• EXERCISE PROMPT: Every entry in the following data should be output exactly.

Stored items
_ _ _ _ _ _ _
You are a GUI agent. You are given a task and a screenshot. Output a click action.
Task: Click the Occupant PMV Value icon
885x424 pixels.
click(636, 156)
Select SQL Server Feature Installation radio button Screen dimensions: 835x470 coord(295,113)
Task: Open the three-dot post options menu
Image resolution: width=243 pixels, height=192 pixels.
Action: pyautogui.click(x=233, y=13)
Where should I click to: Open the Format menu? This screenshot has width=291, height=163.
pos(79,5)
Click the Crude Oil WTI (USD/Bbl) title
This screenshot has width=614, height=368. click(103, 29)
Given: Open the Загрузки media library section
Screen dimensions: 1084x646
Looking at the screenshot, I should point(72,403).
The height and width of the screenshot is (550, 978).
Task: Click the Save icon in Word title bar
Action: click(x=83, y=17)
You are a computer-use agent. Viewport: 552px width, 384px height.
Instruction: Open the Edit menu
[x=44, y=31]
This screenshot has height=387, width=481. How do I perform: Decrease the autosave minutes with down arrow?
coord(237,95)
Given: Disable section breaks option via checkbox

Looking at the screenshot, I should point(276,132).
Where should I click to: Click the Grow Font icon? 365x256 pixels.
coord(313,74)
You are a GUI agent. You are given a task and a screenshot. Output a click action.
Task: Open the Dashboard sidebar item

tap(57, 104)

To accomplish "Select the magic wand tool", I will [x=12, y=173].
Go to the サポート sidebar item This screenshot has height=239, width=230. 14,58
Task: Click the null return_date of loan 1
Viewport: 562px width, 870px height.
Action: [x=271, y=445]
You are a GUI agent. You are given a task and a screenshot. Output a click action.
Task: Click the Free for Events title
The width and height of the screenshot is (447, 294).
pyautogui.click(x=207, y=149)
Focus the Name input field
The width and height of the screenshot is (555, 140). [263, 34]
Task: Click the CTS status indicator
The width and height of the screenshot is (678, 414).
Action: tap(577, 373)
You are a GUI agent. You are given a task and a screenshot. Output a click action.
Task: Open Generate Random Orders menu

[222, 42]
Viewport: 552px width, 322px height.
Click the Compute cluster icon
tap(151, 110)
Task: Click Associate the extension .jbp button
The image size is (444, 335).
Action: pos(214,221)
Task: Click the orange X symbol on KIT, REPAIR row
_ _ _ _ _ _ _
• YOUR RESPONSE:
You are a GUI agent. You are given a task and a screenshot. Output a click action.
Task: Click the Occupant PMV Value icon
885x424 pixels.
click(636, 156)
Select SQL Server Feature Installation radio button Screen dimensions: 835x470 coord(295,113)
Task: Open the three-dot post options menu
Image resolution: width=243 pixels, height=192 pixels.
Action: pyautogui.click(x=233, y=13)
Where should I click to: Open the Format menu? This screenshot has width=291, height=163.
pos(79,5)
Click the Crude Oil WTI (USD/Bbl) title
This screenshot has width=614, height=368. click(103, 29)
Given: Open the Загрузки media library section
Screen dimensions: 1084x646
Looking at the screenshot, I should point(72,403).
The height and width of the screenshot is (550, 978).
Task: Click the Save icon in Word title bar
Action: click(x=83, y=17)
You are a computer-use agent. Viewport: 552px width, 384px height.
Instruction: Open the Edit menu
[x=44, y=31]
This screenshot has height=387, width=481. How do I perform: Decrease the autosave minutes with down arrow?
coord(237,95)
Given: Disable section breaks option via checkbox

Looking at the screenshot, I should point(276,132).
Where should I click to: Click the Grow Font icon? 365x256 pixels.
coord(313,74)
You are a GUI agent. You are given a task and a screenshot. Output a click action.
Task: Open the Dashboard sidebar item

tap(57, 104)

To accomplish "Select the magic wand tool", I will [x=12, y=173].
Go to the サポート sidebar item This screenshot has height=239, width=230. 14,58
Task: Click the null return_date of loan 1
Viewport: 562px width, 870px height.
Action: [x=271, y=445]
You are a GUI agent. You are given a task and a screenshot. Output a click action.
Task: Click the Free for Events title
The width and height of the screenshot is (447, 294).
pyautogui.click(x=207, y=149)
Focus the Name input field
The width and height of the screenshot is (555, 140). [263, 34]
Task: Click the CTS status indicator
The width and height of the screenshot is (678, 414).
Action: tap(577, 373)
You are a GUI agent. You are given a task and a screenshot. Output a click action.
Task: Open Generate Random Orders menu

[222, 42]
Viewport: 552px width, 322px height.
Click the Compute cluster icon
tap(151, 110)
Task: Click Associate the extension .jbp button
The image size is (444, 335).
Action: pos(214,221)
Task: Click the orange X symbol on KIT, REPAIR row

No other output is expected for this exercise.